Potęga przeciętności

Siła państwa leży w ignorancji ludu. Państwo to wie, dlatego zawsze będzie opierać się przed jego oświeceniem.

Lew Tołstoj.

Każdy naród ma w swoich szeregach ludzi którzy nie mają żadnych użytecznych zdolności, ale mają wielkie ambicje i nieprzezwyciężone pragnienie prowadzenia życia lekkiego, łatwego i przyjemnego. Pragnienie to jest silne, ale nie ma środków do jego realizacji. Co więc mają robić? Prędzej czy później ci mierni znajdują rozwiązanie: idą do polityki.

Odpowiednio wysoka pozycja w strukturze rządowej, która nie wymaga żadnych specjalnych zdolności czy talentów, daje niemal pewną możliwość otrzymania lukratywnych korzyści, w tym pieniędzy, szacunku i wpływów.
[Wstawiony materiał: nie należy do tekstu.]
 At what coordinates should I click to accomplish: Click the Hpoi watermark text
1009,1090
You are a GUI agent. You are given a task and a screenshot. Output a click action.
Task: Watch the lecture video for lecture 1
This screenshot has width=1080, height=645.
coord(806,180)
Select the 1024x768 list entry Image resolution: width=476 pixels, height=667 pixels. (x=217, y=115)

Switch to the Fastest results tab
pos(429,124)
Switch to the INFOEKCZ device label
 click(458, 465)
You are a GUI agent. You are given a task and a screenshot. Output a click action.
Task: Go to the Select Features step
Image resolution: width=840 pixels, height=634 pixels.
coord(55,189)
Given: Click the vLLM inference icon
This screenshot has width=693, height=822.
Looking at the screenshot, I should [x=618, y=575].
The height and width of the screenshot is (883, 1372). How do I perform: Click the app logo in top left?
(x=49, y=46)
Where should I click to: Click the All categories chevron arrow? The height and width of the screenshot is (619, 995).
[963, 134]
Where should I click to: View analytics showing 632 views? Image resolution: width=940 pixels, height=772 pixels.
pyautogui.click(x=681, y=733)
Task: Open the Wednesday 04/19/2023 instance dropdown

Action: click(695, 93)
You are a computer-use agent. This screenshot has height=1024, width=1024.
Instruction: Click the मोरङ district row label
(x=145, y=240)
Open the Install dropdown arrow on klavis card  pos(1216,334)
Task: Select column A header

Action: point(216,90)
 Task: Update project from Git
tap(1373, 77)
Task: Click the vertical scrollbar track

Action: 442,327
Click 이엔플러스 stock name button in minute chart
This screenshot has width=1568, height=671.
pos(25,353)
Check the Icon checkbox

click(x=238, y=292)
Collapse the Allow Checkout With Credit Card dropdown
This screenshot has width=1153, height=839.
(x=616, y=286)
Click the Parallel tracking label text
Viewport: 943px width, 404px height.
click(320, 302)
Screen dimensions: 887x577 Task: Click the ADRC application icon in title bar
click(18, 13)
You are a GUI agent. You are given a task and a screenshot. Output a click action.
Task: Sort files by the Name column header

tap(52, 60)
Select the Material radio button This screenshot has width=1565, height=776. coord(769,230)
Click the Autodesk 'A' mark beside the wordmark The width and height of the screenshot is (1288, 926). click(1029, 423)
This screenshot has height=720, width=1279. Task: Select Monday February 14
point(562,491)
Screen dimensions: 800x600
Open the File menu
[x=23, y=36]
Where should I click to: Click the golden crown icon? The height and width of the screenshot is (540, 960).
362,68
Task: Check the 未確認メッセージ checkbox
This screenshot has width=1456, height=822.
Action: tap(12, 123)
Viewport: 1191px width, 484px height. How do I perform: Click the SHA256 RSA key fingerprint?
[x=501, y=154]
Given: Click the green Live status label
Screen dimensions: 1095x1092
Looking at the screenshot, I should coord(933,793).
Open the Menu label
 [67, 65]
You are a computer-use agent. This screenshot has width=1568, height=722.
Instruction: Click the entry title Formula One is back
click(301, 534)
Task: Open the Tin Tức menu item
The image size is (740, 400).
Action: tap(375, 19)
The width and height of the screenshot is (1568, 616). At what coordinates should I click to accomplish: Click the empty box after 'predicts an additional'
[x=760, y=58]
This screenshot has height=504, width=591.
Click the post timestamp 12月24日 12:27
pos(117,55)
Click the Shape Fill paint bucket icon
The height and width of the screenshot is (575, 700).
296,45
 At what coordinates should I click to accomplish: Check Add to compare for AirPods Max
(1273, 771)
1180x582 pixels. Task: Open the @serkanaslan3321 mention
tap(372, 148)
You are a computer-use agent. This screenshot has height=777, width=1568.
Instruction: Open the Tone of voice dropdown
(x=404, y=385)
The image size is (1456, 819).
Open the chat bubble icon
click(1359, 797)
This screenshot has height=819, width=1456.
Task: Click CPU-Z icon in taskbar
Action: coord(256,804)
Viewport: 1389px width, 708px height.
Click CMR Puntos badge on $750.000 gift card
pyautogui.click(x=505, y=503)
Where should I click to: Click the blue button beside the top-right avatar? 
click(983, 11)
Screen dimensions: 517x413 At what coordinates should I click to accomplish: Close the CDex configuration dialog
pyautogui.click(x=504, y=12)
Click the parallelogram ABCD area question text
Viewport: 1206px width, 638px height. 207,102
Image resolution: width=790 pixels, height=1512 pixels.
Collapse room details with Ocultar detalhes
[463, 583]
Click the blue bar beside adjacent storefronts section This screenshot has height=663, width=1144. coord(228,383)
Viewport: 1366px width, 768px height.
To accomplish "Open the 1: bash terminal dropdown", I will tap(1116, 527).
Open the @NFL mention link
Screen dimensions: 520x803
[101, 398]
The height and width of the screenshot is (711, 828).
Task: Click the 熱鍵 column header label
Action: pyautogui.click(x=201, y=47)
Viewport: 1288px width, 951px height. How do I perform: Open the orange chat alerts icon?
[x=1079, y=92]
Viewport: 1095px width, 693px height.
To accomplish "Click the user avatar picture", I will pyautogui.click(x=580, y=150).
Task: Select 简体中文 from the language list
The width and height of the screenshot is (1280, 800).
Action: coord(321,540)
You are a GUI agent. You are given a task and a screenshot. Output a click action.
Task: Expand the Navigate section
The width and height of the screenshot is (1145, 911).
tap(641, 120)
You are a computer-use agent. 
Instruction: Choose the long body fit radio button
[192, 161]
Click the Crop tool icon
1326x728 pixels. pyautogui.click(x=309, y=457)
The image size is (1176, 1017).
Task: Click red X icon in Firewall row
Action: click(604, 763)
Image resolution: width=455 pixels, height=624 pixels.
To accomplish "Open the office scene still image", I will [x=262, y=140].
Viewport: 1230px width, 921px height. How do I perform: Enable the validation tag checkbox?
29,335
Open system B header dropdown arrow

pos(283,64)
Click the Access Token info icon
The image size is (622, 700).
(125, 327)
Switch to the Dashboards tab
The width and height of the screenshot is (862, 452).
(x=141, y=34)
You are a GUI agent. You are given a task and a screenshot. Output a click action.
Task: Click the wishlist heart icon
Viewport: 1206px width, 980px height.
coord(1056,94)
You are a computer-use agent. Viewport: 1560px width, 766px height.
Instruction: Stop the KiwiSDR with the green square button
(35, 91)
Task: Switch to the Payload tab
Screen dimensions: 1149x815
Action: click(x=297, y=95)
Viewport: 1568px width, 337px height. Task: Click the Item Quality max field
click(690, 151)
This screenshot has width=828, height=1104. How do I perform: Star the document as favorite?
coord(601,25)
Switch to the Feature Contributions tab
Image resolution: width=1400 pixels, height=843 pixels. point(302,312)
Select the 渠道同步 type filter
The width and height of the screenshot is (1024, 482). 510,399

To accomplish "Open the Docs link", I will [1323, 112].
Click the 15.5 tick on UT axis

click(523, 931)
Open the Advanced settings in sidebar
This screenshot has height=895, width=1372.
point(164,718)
Jest takie powiedzenie: “Ci którzy potrafią, robią; ci którzy nie potrafią, uczą”. Teraz można je rozszerzyć: Ci którzy nic nie potrafią, rządzą.

Tak właśnie działa proces selekcji: miernoty pną się na szczyt. W ten sposób w agencjach rządowych gromadzi się wielu biurokratycznych polityków, dla których głównym celem w życiu jest utrzymanie się na stanowisku i, jeśli to możliwe, pięcie się po szczeblach kariery. Dobro kraju i jego obywateli staje się marginalną, wręcz niechcianą kwestią. Wielu zawodowych biurokratów ma tylko jeden talent: przechwytywanie i utrzymywanie władzy.

Jeszcze do niedawna przywódcy wielu krajów doskonale rozumieli, że potencjał intelektualny społeczeństwa może mieć wyjątkową wartość dla państwa i dla zachowania własnej władzy. Nawet tak krwawi dyktatorzy jak Stalin i Hitler dopuszczali pewien stopień swobody myślenia i niezależności idei w środowiskach naukowych i technicznych. Byli oni świadomi, że wysokiej jakości edukacja i funkcjonowanie elity intelektualnej to jedne z filarów ich władzy.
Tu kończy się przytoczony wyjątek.